SÉRIE D'EXERCICES —
**1)** Recopiez sans rien changer, dans le texte sur l'envoi des relégués aux colonies, tout ce qui va de « Mayotte avait cependant, par » jusqu'à « de l'Océan Indien. ».
**2)** Écrivez la suite du texte sur l'envoi des relégués aux colonies, en reprenant juste après sa dernière phrase.

TEXTE DU DOCUMENT —
-*-*-
Toutes les colonies ont répondu par une fin de non-recevoir en s'appuyant, soit sur la situation économique de nos possessions d'outre-mer, soit sur le prix peu élevé de la main-d'œuvre indigène comparé à celui qu'il serait nécessaire d'attribuer aux relégués pour lui permettre de faire face à leurs dépenses d'entretien, soit enfin sur la répugnance manifestée par nos colonies au point de vue du contact possible avec cette population de malfaiteurs d'habitude.

Mayotte avait cependant, par l'organe de son Gouverneur, M. Gerville-Réache, aujourd'hui gouverneur à la Guyane, admis la possibilité de l'envoi de quelques relégués individuels, mais le Département dut ajourner cette expérience devant les protestations du délégué de cette colonie, qui se fit l'écho auprès du Ministre des craintes exprimées par les habitants de la colonie au sujet de l'introduction de ces individus dans nos possessions de l'Océan Indien.
-*-*-
DONNÉES FOURNIES —
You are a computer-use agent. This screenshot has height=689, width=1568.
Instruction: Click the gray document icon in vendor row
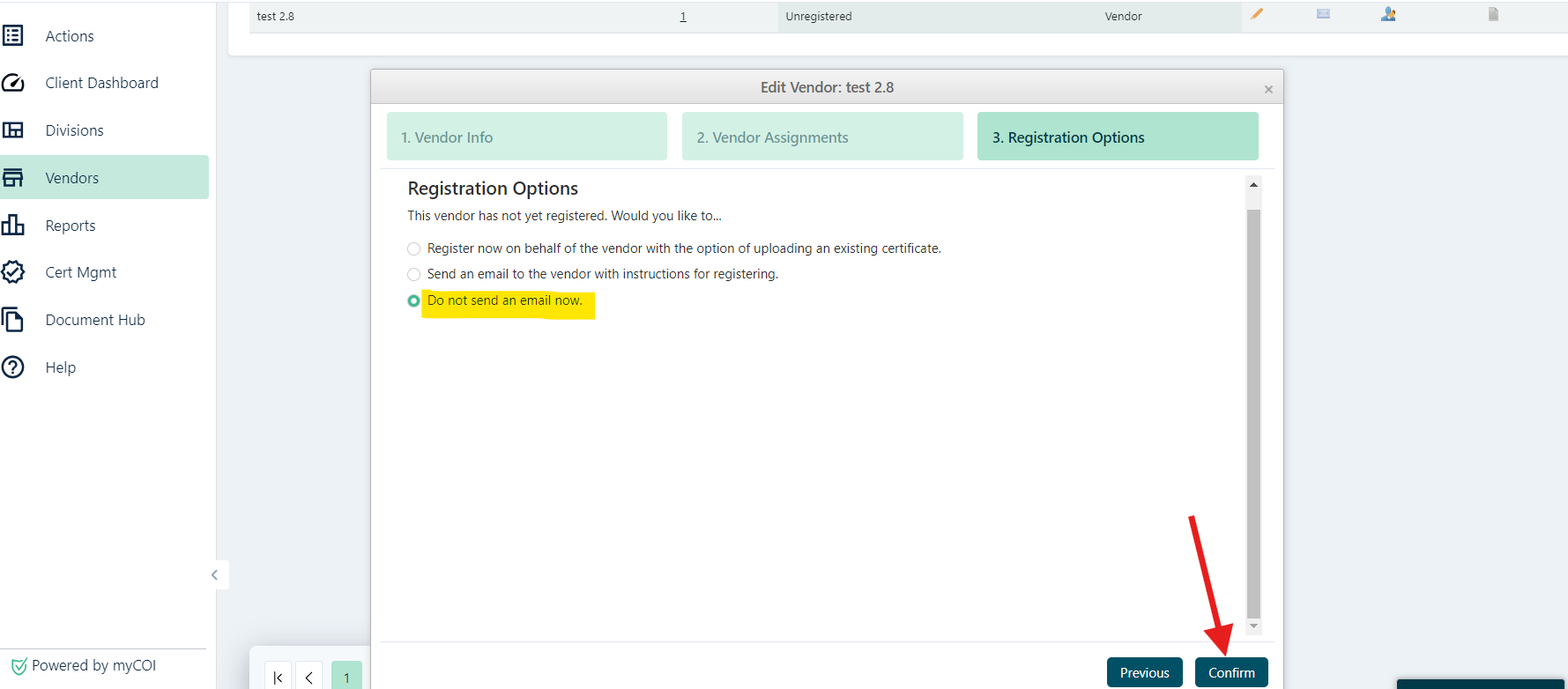click(x=1493, y=14)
-*-*-
RÉPONSES DONNÉES —
**1)**
Mayotte avait cependant, par l'organe de son Gouverneur, M. Gerville-Réache, aujourd'hui gouverneur à la Guyane, admis la possibilité de l'envoi de quelques relégués individuels, mais le Département dut ajourner cette expérience devant les protestations du délégué de cette colonie, qui se fit l'écho auprès du Ministre des craintes exprimées par les habitants de la colonie au sujet de l'introduction de ces individus dans nos possessions de l'Océan Indien.

**2)**
Faut-il en conclure qu'il est impossible d'appliquer la relégation individuelle ou collective dans des colonies autres que la Guyane et la Nouvelle-Calédonie ? Nous ne le pensons pas. Il est certain que, dans nos vieilles possessions françaises comme les Antilles et la Réunion, il ne faut pas penser à utiliser cette main-d'œuvre. Mais il y a dans les autres colonies des travaux d'utilité publique et de colonisation qui peuvent être exécutés par des récidivistes organisés surtout en sections mobiles. Les conditions d'ordre et de displicine qui résultent des règlements d'administration publique garantissent suffisamment la sécurité de nos établissements coloniaux, et l'on peut affirmer que bien dirigés et bien surveillés les relégués peuvent dans certains cas devenir les pionniers de la colonisation, surtout dans les colonies de peuplement.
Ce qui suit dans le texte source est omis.